Every good movie is a heist movie at heart, whether the heist is committed on or off camera. Steven Soderbergh suspects that is what he likes about film-making: the chance to play the role of a criminal mastermind, assembling a gang of diverse talents for a high-stakes adventure. Sometimes it pays off, sometimes not – it’s all part of the thrill. “The life not lived,” he says with a grin.

Soderbergh has made films about dashing, lawless outsiders: bank-robbing George Clooney in Out of Sight; the rackety brothers in Logan Lucky; the whole star-spangled crew from the Oceans franchise. His latest picture tackles a different breed of crime – one that is industrialised, anonymous and altogether less romantic. Inspired by the 2016 release of the Panama Papers, The Laundromat lifts the lid on a culture of tax evasion and financial skulduggery, bent accountants and shadowy lawyers. Soderbergh prefers underdogs; white-collar crooks make him sick. But it may be that he is swimming in the same dirty water.

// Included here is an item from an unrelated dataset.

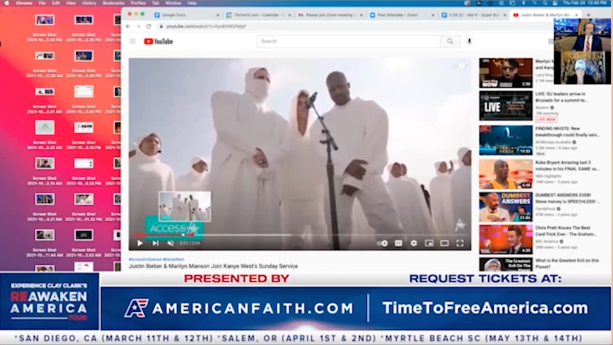Screen dimensions: 613x345
Task: Open the Bookmarks menu in menu bar
Action: click(x=114, y=3)
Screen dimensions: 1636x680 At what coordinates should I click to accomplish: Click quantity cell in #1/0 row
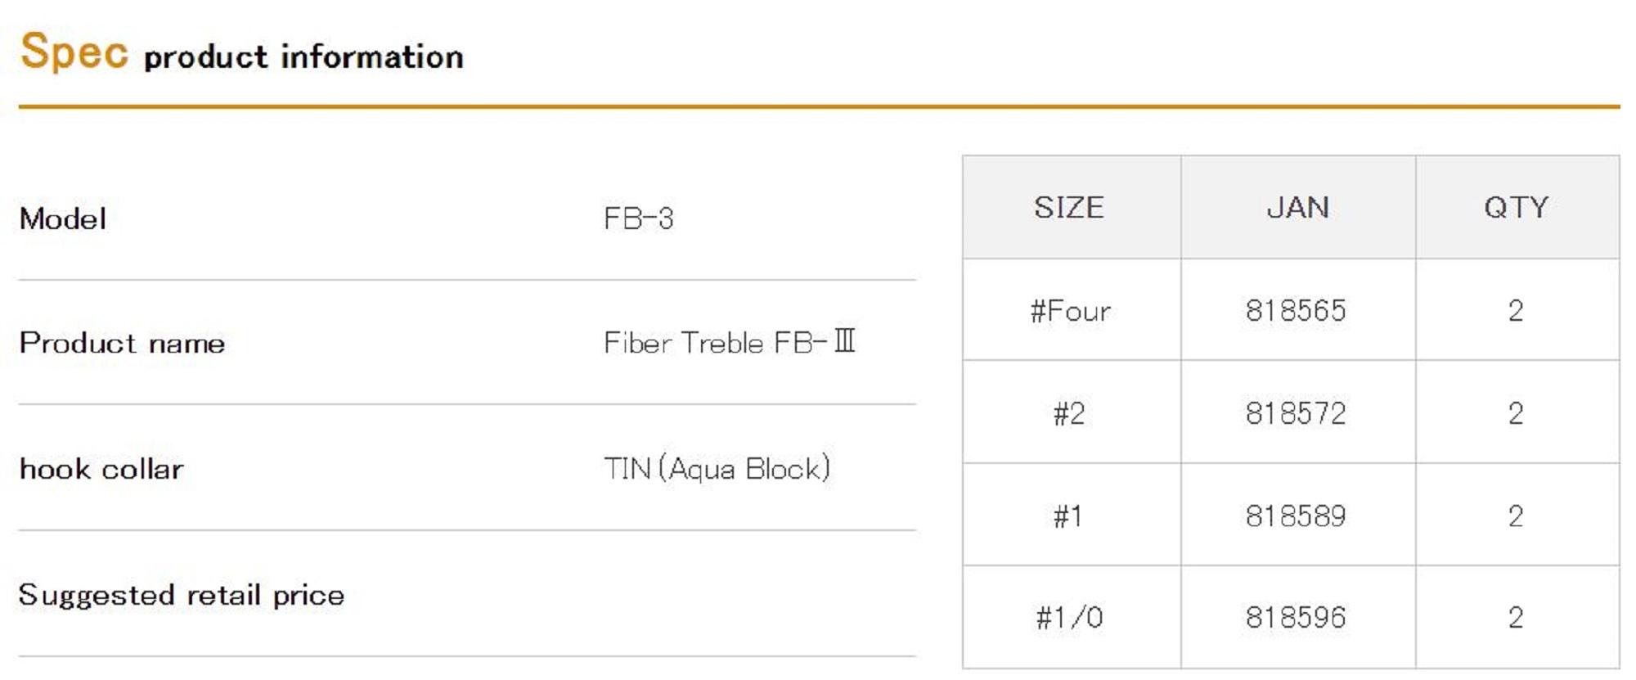coord(1516,618)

Seated by the window in his Venice hotel, the director holds court with the easy authority of a seasoned campaigner. Soderbergh has shot scores of movies and met hundreds of reporters. The interview junket is bread-and-butter to him. So he says that he chose to frame The Laundromat as a black comedy because that was the best way to get the information across. And he explains why he installed the disgraced lawyers Jürgen Mossack and Ramón Fonseca as the film’s Greek chorus, plundering their own words in order to power the script.

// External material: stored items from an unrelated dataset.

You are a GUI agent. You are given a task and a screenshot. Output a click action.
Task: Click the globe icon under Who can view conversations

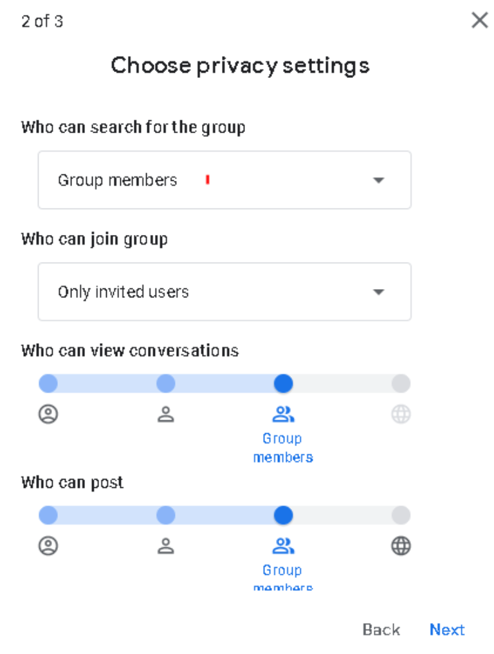point(400,415)
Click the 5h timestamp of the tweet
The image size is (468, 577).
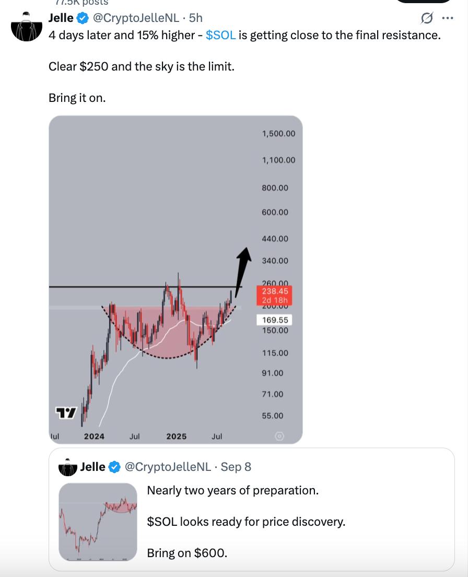[195, 18]
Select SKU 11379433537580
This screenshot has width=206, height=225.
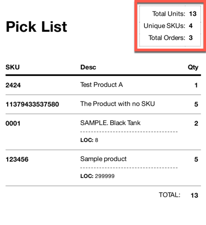(32, 104)
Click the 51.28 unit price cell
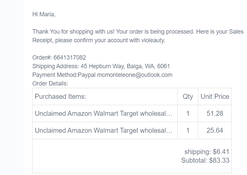 [x=215, y=113]
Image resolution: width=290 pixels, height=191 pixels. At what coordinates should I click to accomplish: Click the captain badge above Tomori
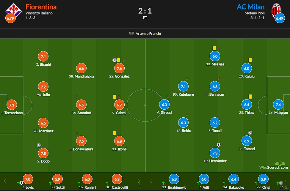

“They are not portrayed doing anything in the film that they didn’t do in real life,” he points out. “I mean, if I had one of them grabbing a woman’s handbag on the street, they could say, ‘Well, I didn’t do that.’ Whereas they have, essentially, been grabbing women’s handbags in a global sense, on every street.”

His creative choices feel sound to me. The Laundromat uncoils as a barbed and stinging burlesque, a film that schools us in the intricacies of shell companies and “the secret life of money”. It casts Gary Oldman and Antonio Banderas as the twinkling Mossack and Fonseca; Meryl Streep as the innocent pensioner who represents all their victims. But Soderbergh’s crime scene is so vast that it risks spilling over the sides. One of the revelations of the Panama Papers was that Pedro Almodóvar, Banderas’s old friend, was briefly a client of Mossack-Fonseca.

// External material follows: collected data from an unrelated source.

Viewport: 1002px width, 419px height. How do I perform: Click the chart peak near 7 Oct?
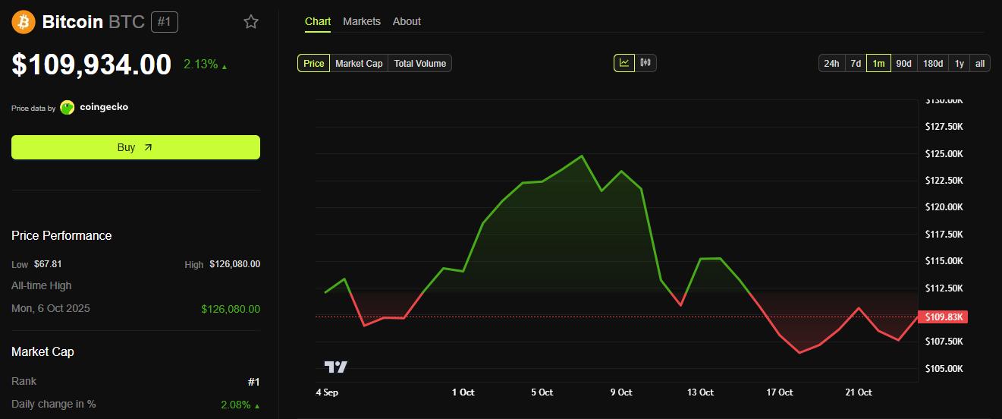click(x=582, y=156)
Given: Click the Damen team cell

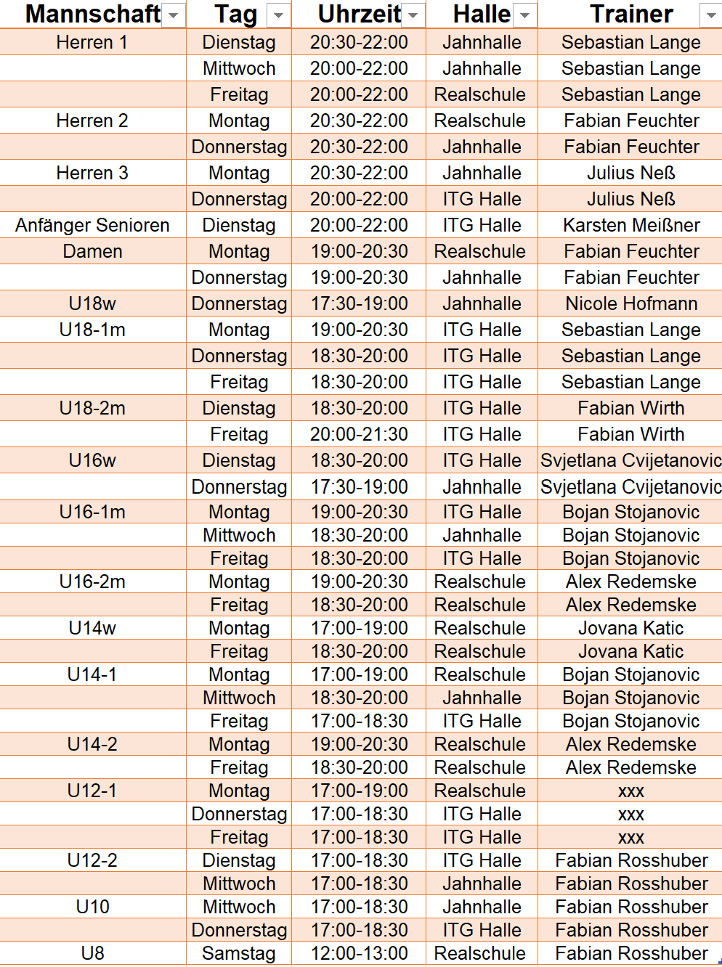Looking at the screenshot, I should tap(92, 251).
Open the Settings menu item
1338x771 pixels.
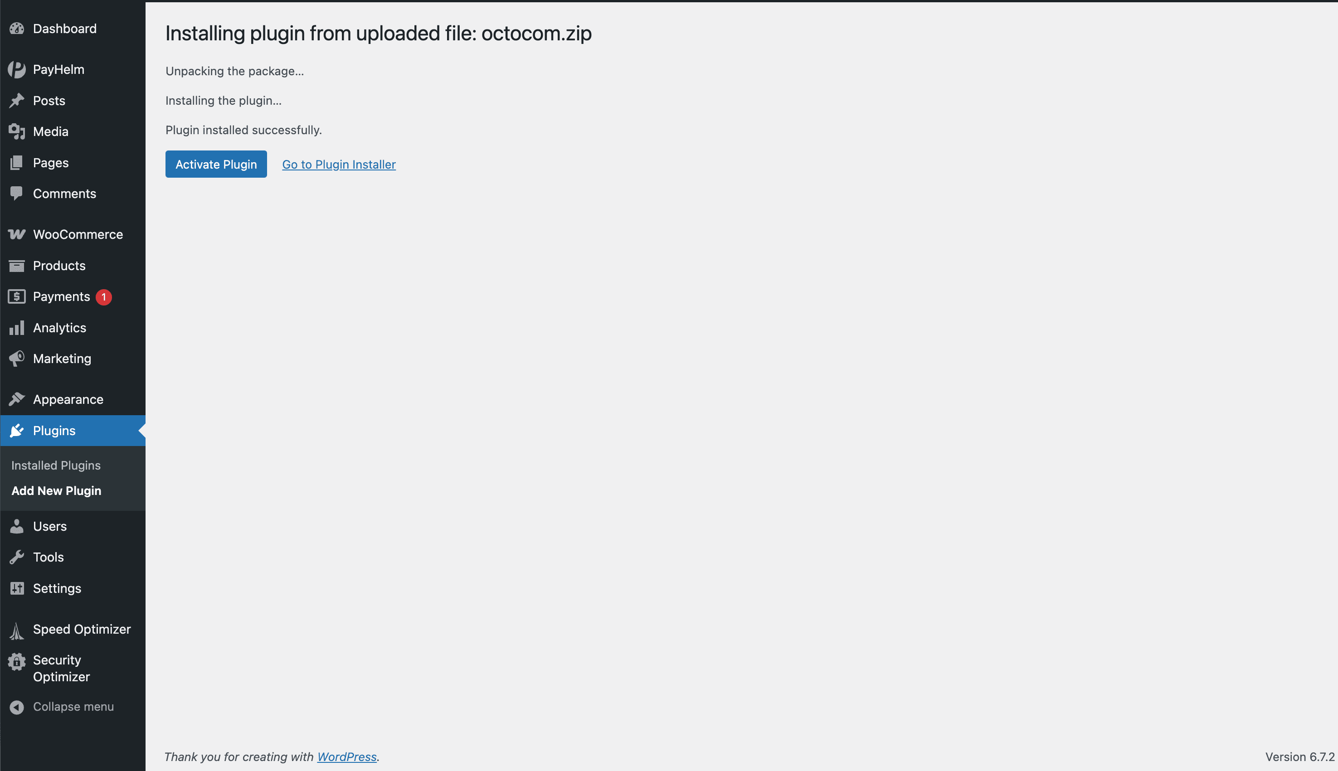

At one stage, intriguingly, The Laundromat veers even closer to home. On-screen, Oldman’s anti-hero outlines a scheme involving 26,000 tax-exempt companies registered in the US state of Delaware. “The director of this movie has five,” he adds.

Soderbergh has five companies in Delaware? The director shrugs. “I have six now,” he says.

Well done, I say. Congratulations.

“Well no,” he says. “Not congratulations. But when I make a film like Logan Lucky, I form an LLC [Limited Liability Company]. It generates no revenue. It’s essentially an entity that can enter into contracts and get insurance cover for the movie. It’s open when we start production and as soon as I make delivery, it’s defunct. For someone like me, whose intention is to make a product and sell that product, it’s perfect – a very helpful tool.” Another shrug. “Of course, it’s open to misuse. A hammer is a great tool for a nail. But you can also use it to beat someone’s head in.”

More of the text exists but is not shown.